Elon Musk might sound like Ray Bradbury or George Orwell when he discusses space travel and artificial intelligence, but as the founder of Tesla, SpaceX (Space Exploration Technologies), and Solar City, he's an inventor who understands the future of technology better than most.
He certainly isn't a writer planting futuristic ideas into fictional literary works to seduce our imagination. In our real life stories, he is a main character painting the next two decades as a fast-moving techno-landscape that lies somewhere on the border of utopia and dystopia.
Coming next year, the high-tech soothsayer predicts that his company SpaceX will launch reusable rockets that can leave our planet, venture into the thermosphere, and land safely back on Earth, which would allow for efficient commercial space travel. Consider that he already made history when his “Dragon” spacecraft became the first commercial vehicle to attach to the International Space Station five years ago.
If you've been following the North Korea escalation with concern, you might want to note Elon tweeted: “If you’re not concerned about AI safety, you should be. Vastly more risk than North Korea.”
Musk believes that artificial intelligence offers a serious existential threat to humans. He took the notion to a significant level when he said that experimenting with AI is tantamount to “summoning the demon” and that AI technology is “growing at a pace close to exponential”.
Look for the AI threat around 2024, according to Musk, and if earthlings do survive the AI insurrection, he foresees that machines will perform at a higher level than humans at every imaginable task by 2040.
He also says that in 2040, humans will plant their flag on Mars with a colonized city developing by 2060.
As far as life on Earth goes, within 10 years electric cars will lead the market, and solar energy will be the dominate provider of power by 2033.

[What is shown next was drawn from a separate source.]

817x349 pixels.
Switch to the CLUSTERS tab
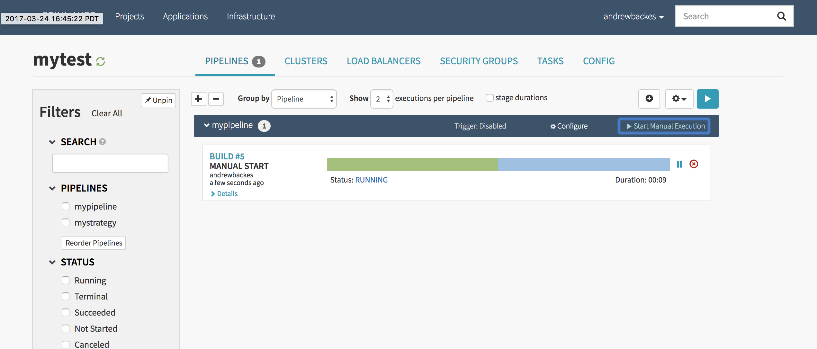click(x=306, y=61)
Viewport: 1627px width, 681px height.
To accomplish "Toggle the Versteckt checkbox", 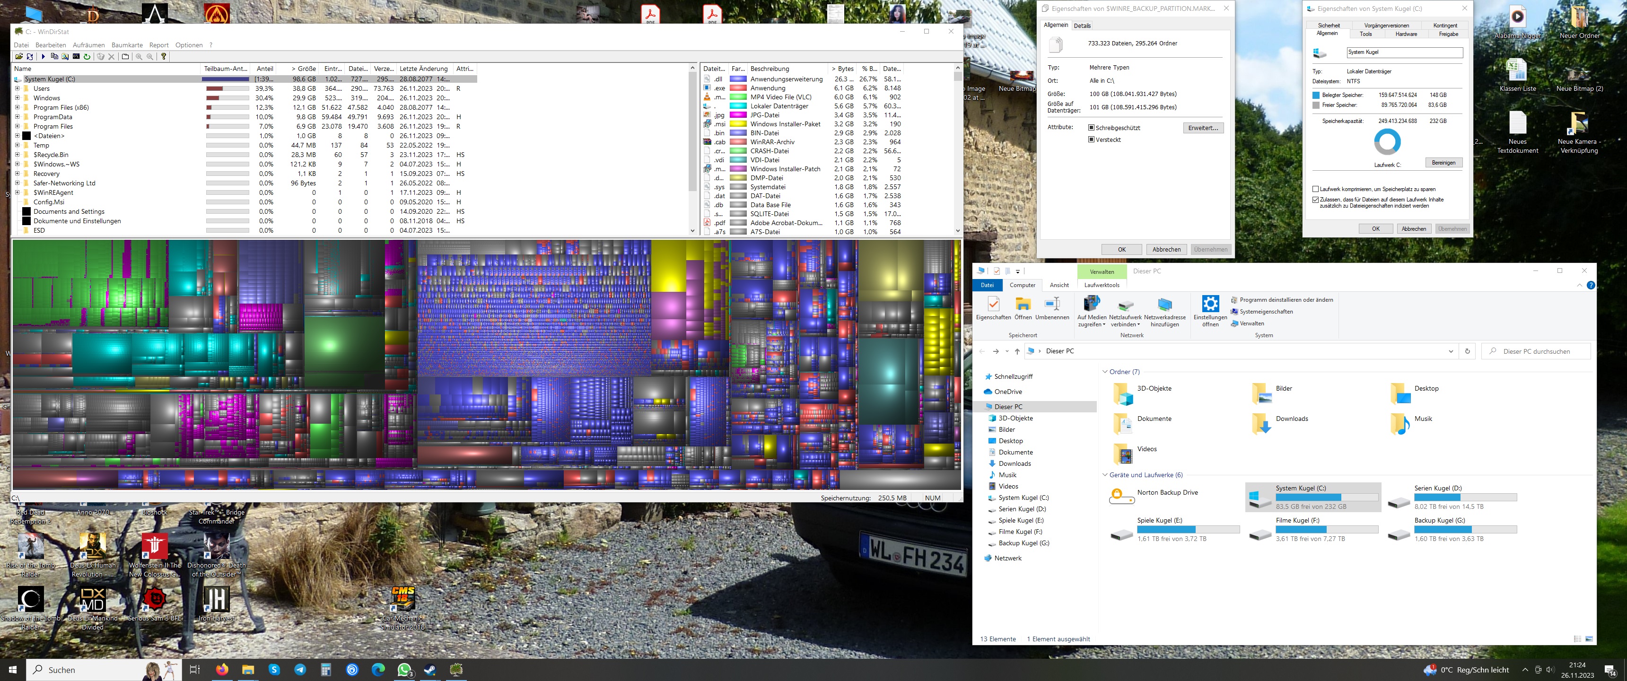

Musk is a visionary who claims the mentality of a “samurai” who would rather commit “seppuku than fail”. He has also said that he doesn't have a girlfriend because he is not willing to commit 5 to 10 hours a week on a personal relationship, and he once told an employee who missed a company event to witness the birth of his child, that his absence was not excusable, telling his employee, “I am extremely disappointed. You need to figure out where your priorities are. We're changing the world and changing history, and you either commit or you don't.”
The man is certainly committed to the cause of evolving the world, but will his predictions hold true?